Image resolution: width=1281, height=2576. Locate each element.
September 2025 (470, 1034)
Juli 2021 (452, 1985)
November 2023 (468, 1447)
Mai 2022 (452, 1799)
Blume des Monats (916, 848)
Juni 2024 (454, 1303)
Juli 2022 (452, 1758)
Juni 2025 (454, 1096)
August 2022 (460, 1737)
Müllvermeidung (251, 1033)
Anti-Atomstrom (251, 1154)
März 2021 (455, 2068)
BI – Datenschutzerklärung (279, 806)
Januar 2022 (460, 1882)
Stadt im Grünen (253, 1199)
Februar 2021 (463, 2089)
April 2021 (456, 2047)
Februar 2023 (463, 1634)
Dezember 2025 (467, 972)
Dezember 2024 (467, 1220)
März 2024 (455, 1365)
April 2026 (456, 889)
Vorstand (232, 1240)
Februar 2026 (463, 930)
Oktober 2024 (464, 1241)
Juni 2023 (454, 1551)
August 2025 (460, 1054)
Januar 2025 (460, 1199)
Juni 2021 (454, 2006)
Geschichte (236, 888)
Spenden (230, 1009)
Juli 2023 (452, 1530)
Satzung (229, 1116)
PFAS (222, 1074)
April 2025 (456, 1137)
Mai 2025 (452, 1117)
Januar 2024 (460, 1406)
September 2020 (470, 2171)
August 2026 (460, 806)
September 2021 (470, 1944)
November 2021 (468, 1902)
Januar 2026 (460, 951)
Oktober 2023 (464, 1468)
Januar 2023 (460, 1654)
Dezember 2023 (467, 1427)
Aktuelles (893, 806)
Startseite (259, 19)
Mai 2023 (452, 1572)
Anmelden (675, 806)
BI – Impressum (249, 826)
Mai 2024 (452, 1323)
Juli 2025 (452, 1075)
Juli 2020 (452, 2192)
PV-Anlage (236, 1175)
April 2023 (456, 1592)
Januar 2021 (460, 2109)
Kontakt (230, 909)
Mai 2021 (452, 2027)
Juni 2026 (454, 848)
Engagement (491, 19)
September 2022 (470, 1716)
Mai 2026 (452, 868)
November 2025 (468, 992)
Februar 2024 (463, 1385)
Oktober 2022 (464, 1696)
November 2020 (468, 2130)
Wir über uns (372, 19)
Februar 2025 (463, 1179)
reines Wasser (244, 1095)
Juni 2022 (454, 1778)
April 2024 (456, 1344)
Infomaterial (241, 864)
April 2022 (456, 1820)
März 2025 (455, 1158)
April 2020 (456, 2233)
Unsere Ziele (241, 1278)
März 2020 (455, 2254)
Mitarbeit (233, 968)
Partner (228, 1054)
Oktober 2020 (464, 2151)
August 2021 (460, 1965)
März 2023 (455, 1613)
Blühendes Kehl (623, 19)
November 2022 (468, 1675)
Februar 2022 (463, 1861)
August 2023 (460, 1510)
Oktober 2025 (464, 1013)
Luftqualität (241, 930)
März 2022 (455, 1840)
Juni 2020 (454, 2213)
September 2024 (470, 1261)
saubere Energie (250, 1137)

DESCRIPTION OF THE TASK: Copy out everything from the line containing "März 2022 (455, 1840)" down to the end of the data, unchanged.

RESPONSE FOR THIS EXERCISE:
März 2022 (455, 1840)
Juni 2020 (454, 2213)
September 2024 (470, 1261)
saubere Energie (250, 1137)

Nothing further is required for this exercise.